Android users hit by 'Joker' malware: Check your credit card bills

Newly discovered malware called "the Joker" signs up unsuspecting Android users to subscription services.
Android users hit by 'Joker' malware: Check your credit card bills
Newly discovered malware called "the Joker" signs up unsuspecting Android users to subscription services. Credit: MIGUEL SCHINCARIOL / AFP / Getty Images

This new Android malware may be the most twisted yet.

An interesting new type of malware has been uncovered, coded within two dozen Android apps that have accumulated hundreds of thousands of downloads in the Google Play store.

Android users who downloaded any of the apps embedded with this malware, dubbed “the Joker,” will need to check their credit card bills. Joker’s purpose, once deployed, is to sign up its victims to subscription services without their knowledge or consent. This new malware was first detected by CSIS Security Group malware analyst Aleksejs Kuprins, who has been monitoring the malicious code and penned a detailed analysis on Joker.

According to Kuprins, the malware “delivers a second stage component, which silently simulates the interaction with advertisement websites, steals the victim’s SMS messages, the contact list and device info.” Basically, any user that was infected by Joker possibly had their phone’s texts and contact list stolen, too.
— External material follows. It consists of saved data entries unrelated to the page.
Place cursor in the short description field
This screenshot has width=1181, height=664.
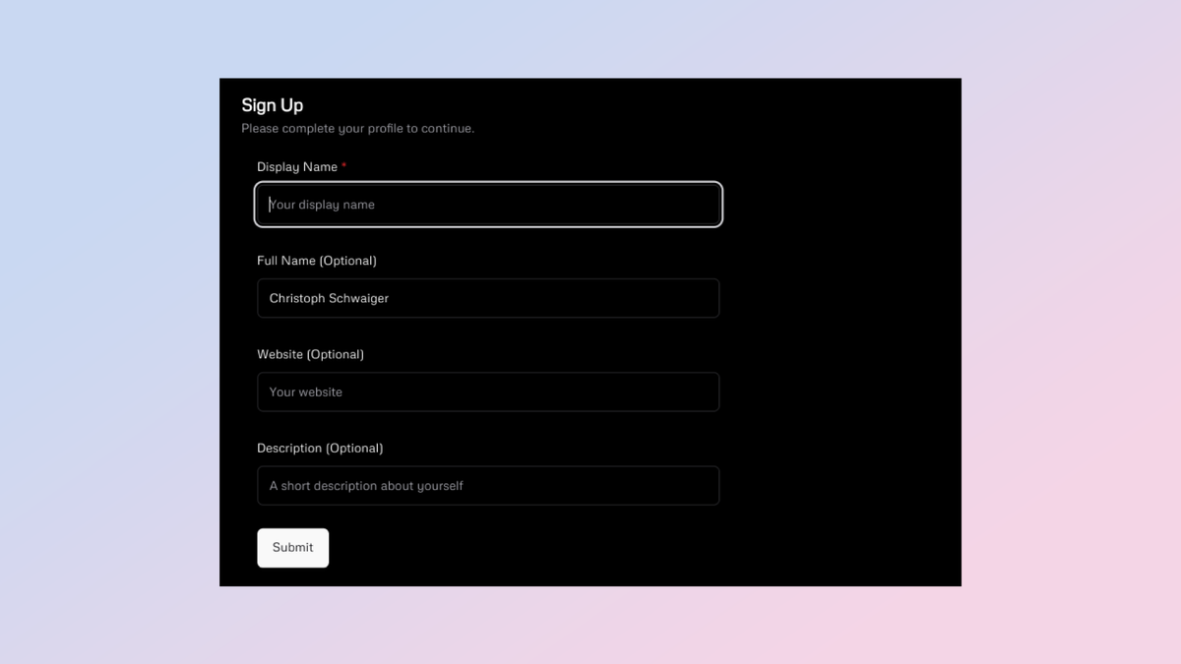[488, 485]
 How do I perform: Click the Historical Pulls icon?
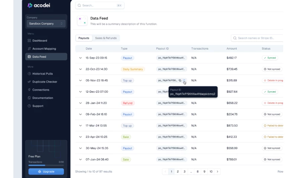click(29, 74)
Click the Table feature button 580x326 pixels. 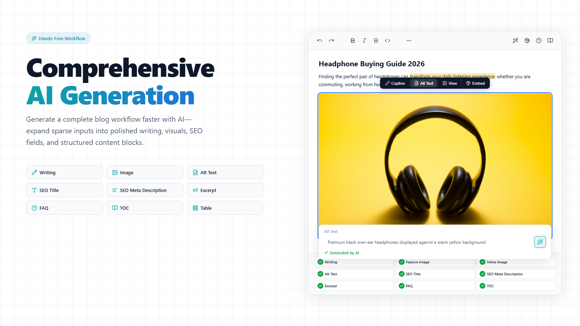[x=225, y=208]
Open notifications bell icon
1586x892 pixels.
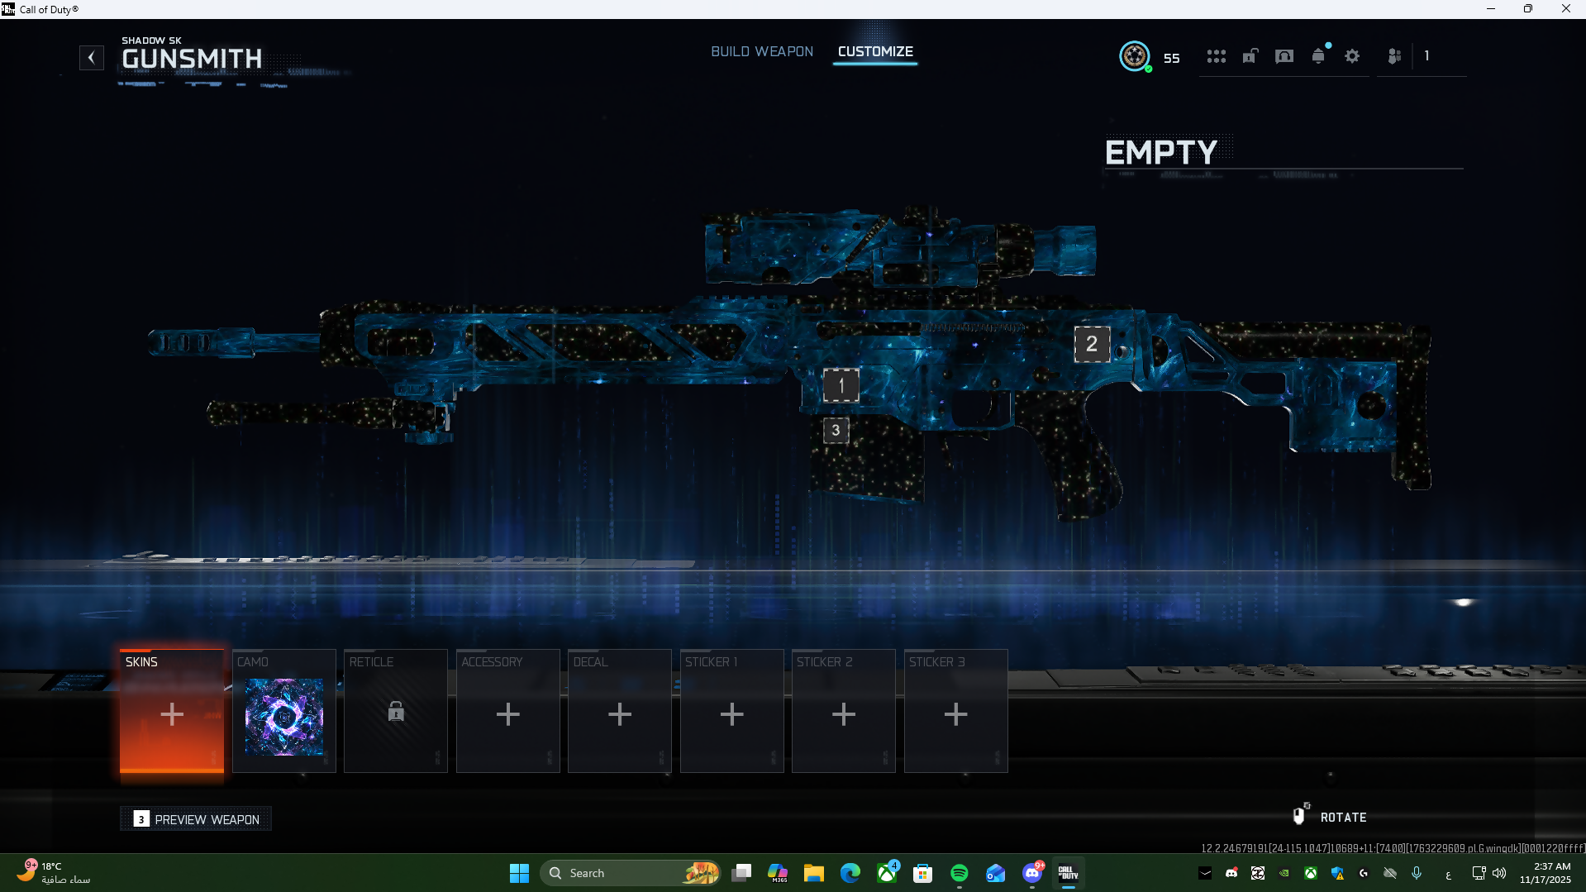(1318, 56)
But the simulated interactions are where Joker gets a bit more twisted.

“The automated interaction with the advertisement websites includes simulation of clicks and entering of the authorization codes for premium service subscriptions,” writes Kuprins. “For example, in Denmark, Joker can silently sign the victim up for a 50 DKK/week service (roughly ~6,71 EUR). This strategy works by automating the necessary interaction with the premium offer’s webpage, entering the operator’s offer code, then waiting for a SMS message with a confirmation code and extracting it using regular expressions. Finally, the Joker submits the extracted code to the offer’s webpage, in order to authorize the premium subscription.”

According to Lifehacker, the list of apps harboring the Joker malware include Advocate Wallpaper, Age Face, Altar Message, Antivirus Security - Security Scan, Beach Camera, Board picture editing, Certain Wallpaper, Climate SMS, Collate Face Scanner, Cute Camera, Dazzle Wallpaper, Declare Message, Display Camera, Great VPN, Humour Camera, Ignite Clean, Leaf Face Scanner, Mini Camera, Print Plant scan, Rapid Face Scanner, Reward Clean, Ruddy SMS, Soby Camera, and Spark Wallpaper.

Kuprins says that in total, the 24 apps racked up more than 472,000 downloads in the Google Play store. The apps have since been removed. If a user has any of those apps on their phone, they should be deleted.

According to the report, the current iteration of Joker malware campaign appears to go back as far as June of this year. Kuprins notes that Google removed the apps before his security firm reached out to the company, so it appears that the tech giant has been monitoring the situation as well.

Malware has long been a problem plaguing Android devices. Facebook has even gone so far as to file a lawsuit last month against one developer, whose malware-ridden Android app engaged in click fraud on the social media company’s ad network.

While other recent Android-targeted malware campaigns have had broader reach, such as “Agent Smith,” which has infected 25 million devices, Joker’s automated subscription attack certainly makes it among the more interesting.